Chaim Beider, Leksikon fun yidishe shrayber in ratn-farband (Biographical dictionary of Yiddish writers in the Soviet Union), ed. Boris Sandler and Gennady Estraikh (New York: Congress for Jewish Culture, Inc., 2011), pp. 166-67.

Monday, 5 September 2022

ZALMEN VEREMIKIN

ZALMEN VEREMIKIN

            He was a poet who lived and worked in Minsk. He published poems and essays in the newspaper Oktyabr (October) and in the journal Shtern (Star). No further biographical information on him is available.

            His published work includes: Shtaygndike shtokn (Ascending stairs) (Minsk, 1932).
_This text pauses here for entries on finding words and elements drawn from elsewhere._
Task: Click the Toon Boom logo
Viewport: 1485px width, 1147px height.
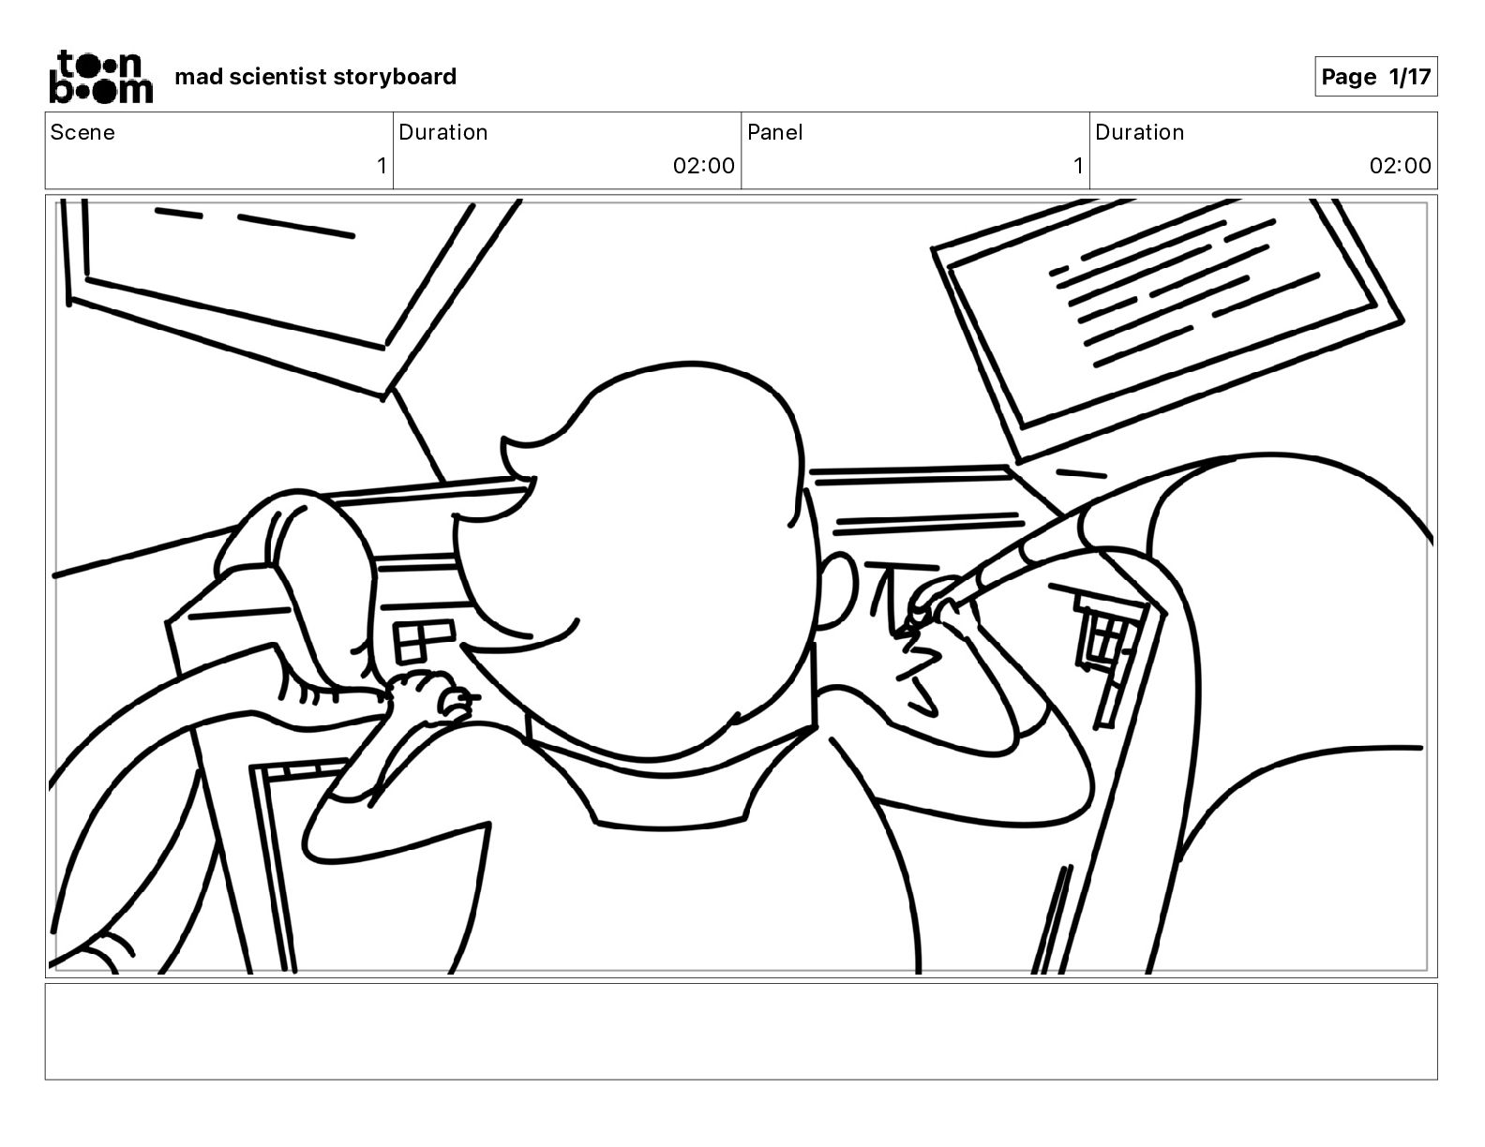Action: coord(99,76)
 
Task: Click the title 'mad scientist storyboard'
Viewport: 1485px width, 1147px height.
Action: coord(315,77)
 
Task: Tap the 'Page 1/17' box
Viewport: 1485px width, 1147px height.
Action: coord(1375,77)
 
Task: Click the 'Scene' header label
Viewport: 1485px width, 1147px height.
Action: coord(82,132)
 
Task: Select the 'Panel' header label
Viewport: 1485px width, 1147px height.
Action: coord(774,132)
Chaim Beider, Leksikon fun yidishe shrayber in ratn-farband (Biographical dictionary of Yiddish writers in the Soviet Union), ed. Boris Sandler and Gennady Estraikh (New York: Congress for Jewish Culture, Inc., 2011), p. 147.

VELVL VERNIK

VELVL VERNIK (1910-1984)

            He was a poet, born in the town on Haysyn, Vinnytsya district, Ukraine, into a laboring family. In the early 1930s, he moved to Kiev, worked in construction, and in 1941 volunteered to serve at the front. He returned to Kiev after the war, and over the course of four decades he worked in a factory. He composed poetry from his youth on, and from time to time he placed them in a variety of publications. He was especially active as an author in the early 1960s when the journal Sovetish heymland (Soviet homeland) commenced publication in Moscow.

Chaim Beider, Leksikon fun yidishe shrayber in ratn-farband (Biographical dictionary of Yiddish writers in the Soviet Union), ed. Boris Sandler and Gennady Estraikh (New York: Congress for Jewish Culture, Inc., 2011), p. 147.